The following is a very loud brainstorming for a beginner
A custom library prepration protocol, which uses 3' poly T tail primer and 5' random primer to enrich for 3' ends. and then eventually adds the illumina adaptersat the the end...and performs a Illumina HTSEq single end sequencing... The rationale is that the group is not interested in splice variants but merely in quantification of the expression for differential analysis. (organism: mouse)
I was wondering what would be the pipeline that one would use... in this case!
The reads are of length 95 and I trim the barcodes and adapters away and a fine stretch of 35 bases usually when mapped using bowtie yields 70% total reads aligned to transcriptome.

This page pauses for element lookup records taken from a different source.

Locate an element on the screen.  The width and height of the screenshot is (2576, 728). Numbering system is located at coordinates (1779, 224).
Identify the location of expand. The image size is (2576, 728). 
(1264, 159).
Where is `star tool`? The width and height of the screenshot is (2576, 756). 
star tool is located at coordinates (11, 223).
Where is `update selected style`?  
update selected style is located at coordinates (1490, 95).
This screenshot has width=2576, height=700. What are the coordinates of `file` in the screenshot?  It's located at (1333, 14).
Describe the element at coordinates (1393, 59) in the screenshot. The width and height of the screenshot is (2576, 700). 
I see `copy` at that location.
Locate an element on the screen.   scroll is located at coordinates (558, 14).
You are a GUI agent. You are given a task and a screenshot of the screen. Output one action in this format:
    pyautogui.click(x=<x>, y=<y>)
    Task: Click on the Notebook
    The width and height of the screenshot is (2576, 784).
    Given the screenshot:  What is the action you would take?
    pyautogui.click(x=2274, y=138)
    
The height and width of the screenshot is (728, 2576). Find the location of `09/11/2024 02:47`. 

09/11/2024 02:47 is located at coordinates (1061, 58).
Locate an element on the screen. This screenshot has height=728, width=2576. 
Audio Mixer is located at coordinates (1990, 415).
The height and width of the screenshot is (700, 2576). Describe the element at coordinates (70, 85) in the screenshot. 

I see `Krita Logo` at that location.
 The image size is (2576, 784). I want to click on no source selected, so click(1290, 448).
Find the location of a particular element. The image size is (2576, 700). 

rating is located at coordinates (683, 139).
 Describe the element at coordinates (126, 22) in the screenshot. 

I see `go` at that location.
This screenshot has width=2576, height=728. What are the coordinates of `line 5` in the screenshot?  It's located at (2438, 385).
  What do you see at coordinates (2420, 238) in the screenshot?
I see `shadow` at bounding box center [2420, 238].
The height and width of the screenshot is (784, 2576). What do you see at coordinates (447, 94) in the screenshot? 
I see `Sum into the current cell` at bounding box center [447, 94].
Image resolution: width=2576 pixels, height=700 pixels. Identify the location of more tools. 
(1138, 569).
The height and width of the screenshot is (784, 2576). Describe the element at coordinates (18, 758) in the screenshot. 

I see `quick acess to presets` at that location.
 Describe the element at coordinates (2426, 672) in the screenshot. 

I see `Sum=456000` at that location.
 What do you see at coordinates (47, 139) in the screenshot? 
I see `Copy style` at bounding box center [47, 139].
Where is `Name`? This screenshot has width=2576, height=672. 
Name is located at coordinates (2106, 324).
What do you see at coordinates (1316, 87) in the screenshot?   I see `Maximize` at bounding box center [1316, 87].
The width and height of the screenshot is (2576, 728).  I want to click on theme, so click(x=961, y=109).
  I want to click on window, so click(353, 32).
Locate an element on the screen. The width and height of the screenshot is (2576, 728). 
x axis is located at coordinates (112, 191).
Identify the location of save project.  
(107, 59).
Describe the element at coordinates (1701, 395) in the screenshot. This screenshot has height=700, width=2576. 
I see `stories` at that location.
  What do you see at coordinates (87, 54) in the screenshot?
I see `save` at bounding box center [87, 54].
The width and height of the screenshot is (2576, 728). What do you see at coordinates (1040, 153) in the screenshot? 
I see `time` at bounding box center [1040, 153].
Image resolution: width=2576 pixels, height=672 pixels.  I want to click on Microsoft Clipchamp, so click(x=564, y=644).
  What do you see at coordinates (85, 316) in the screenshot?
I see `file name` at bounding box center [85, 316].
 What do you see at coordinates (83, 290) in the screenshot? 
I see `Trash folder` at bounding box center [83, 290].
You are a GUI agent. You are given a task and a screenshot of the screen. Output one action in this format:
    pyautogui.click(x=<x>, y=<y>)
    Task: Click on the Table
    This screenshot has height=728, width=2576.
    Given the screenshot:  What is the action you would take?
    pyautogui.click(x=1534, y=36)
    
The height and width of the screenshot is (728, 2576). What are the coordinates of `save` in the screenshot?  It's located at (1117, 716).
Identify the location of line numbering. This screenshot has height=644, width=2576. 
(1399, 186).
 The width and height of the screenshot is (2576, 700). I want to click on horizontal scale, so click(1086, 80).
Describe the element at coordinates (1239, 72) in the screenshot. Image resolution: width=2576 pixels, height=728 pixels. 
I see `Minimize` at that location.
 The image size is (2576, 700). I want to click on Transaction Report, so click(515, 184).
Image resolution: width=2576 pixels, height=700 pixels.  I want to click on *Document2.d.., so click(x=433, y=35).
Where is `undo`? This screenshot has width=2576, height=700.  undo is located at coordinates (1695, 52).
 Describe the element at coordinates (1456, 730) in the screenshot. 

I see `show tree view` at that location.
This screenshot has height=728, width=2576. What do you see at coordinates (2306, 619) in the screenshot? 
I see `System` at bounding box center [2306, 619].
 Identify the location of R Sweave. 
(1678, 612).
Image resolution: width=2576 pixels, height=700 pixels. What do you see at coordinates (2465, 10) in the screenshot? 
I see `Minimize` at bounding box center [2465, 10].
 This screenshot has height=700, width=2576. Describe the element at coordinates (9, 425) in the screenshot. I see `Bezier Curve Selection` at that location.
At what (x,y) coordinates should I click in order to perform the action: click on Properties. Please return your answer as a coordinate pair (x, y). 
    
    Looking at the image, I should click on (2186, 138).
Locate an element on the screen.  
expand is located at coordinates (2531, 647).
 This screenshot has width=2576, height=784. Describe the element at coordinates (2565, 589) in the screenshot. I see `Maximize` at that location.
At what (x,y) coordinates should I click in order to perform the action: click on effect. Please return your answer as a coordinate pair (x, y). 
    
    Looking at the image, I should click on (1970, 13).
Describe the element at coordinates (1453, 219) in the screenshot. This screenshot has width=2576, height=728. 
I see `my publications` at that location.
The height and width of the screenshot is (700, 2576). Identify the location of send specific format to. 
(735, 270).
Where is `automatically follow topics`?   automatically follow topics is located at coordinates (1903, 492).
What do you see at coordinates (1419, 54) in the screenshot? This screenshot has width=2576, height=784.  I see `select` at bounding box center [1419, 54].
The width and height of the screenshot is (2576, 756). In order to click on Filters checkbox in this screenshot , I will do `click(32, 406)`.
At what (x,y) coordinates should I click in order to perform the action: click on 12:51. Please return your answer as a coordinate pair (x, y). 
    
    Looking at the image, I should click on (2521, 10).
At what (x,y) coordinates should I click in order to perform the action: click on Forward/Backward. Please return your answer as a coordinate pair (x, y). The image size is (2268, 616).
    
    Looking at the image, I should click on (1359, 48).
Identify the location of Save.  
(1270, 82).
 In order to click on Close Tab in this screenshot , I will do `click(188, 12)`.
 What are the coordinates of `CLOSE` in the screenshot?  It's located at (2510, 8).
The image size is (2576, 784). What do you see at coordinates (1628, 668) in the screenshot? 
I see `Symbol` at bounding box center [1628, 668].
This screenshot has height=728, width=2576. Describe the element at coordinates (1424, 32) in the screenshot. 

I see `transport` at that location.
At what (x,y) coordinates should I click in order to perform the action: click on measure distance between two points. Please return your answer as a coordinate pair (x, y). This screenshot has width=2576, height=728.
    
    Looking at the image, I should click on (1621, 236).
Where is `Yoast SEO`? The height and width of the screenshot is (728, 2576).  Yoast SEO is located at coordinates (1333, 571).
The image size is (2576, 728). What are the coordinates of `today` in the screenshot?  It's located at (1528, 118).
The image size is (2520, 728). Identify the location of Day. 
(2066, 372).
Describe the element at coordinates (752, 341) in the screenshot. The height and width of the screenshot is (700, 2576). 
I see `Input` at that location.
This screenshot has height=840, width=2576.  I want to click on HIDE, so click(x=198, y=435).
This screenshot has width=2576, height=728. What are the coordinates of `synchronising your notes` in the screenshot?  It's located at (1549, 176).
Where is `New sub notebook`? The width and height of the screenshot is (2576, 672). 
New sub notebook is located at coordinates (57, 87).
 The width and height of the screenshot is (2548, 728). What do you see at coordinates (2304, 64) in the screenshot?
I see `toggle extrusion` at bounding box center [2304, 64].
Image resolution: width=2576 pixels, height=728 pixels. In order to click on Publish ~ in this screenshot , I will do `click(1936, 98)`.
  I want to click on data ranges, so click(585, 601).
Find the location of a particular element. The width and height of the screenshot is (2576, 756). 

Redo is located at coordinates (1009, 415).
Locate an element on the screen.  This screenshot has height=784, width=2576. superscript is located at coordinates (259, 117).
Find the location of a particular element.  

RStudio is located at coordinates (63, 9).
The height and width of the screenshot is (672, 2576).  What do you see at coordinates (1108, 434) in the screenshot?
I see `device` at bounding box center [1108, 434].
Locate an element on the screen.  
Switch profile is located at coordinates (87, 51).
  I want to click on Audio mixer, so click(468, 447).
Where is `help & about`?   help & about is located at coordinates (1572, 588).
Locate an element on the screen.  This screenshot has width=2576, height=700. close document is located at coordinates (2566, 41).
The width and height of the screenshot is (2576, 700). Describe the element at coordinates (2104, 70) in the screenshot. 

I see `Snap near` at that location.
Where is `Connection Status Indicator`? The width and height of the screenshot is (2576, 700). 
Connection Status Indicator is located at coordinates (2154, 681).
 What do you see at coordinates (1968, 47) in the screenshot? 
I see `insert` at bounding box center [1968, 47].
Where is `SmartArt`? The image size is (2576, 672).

bowtie -v 3 --best -t ~/RNAseq/RefLibIndex/mouse -p 10 -f <inputfile.fasta> <output.map>
My output file contains entries in the following format with refseqID.
After I extract the raw read counts thru a custome script from the bowtie output file and I map the refseqID to genesymbol and extract the average/max for each genesymbol as raw counts and perform DESeq differential analysis.
I would like to know:
- Is this approach valid, do u see any loop holes here?
- To visualise this data in a genome browser to check for 3' enrichment. However, I see that there is no chromosome or index information in the file. I tried to get some information Visualizing Bowtie Output In Genome Browser. However, i couldnt succeed at that... any suggestions will be great... something like the following for visualization.. This one uses IGV
- Is there any reason why only 70% is mapped to transcriptome, if so, do u think it is normal for this approach, do you think I should also try to align the sequences to genome?